10. The ordering principle is twofold; there is the principle known to us as the Demiurge and there is the Soul of the All; we apply the appellation "Zeus" sometimes to the Demiurge and sometimes to the principle conducting the universe.

When under the name of Zeus we are considering the Demiurge we must leave out all notions of stage and progress, and recognize one unchanging and timeless life.

But the life in the kosmos, the life which carries the leading principle of the universe, still needs elucidation; does it operate without calculation, without searching into what ought to be done?

Yes: for what must be stands shaped before the kosmos, and is ordered without any setting in order: the ordered things are merely the things that come to be; and the principle that brings them into being is Order itself; this production is an act of a soul linked with an unchangeably established wisdom whose reflection in that soul is Order. It is an unchanging wisdom, and there can therefore be no changing in the soul which mirrors it, not sometimes turned towards it, and sometimes away from it- and in doubt because it has turned away- but an unremitting soul performing an unvarying task.

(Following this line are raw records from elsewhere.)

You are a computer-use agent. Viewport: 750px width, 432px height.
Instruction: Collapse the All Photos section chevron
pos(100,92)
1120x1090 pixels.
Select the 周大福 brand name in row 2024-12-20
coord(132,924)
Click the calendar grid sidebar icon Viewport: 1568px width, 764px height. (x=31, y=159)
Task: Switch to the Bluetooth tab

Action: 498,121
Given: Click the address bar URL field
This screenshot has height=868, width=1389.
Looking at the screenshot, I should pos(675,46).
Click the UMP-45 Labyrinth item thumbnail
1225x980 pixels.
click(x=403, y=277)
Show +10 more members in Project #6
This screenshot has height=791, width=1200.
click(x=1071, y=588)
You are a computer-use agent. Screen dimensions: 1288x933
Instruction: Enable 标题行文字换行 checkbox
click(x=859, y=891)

The leading principle of the universe is a unity- and one that is sovereign without break, not sometimes dominant and sometimes dominated. What source is there for any such multiplicity of leading principles as might result in contest and hesitation? And this governing unity must always desire the one thing: what could bring it to wish now for this and now for that, to its own greater perplexing? But observe: no perplexity need follow upon any development of this soul essentially a unity. The All stands a multiple thing no doubt, having parts, and parts dashing with parts, but that does not imply that it need be in doubt as to its conduct: that soul does not take its essence from its ultimates or from its parts, but from the Primals; it has its source in the First and thence, along an unhindered path, it flows into a total of things, conferring grace, and, because it remains one same thing occupied in one task, dominating. To suppose it pursuing one new object after another is to raise the question whence that novelty comes into being; the soul, besides, would be in doubt as to its action; its very work, the kosmos, would be the less well done by reason of the hesitancy which such calculations would entail.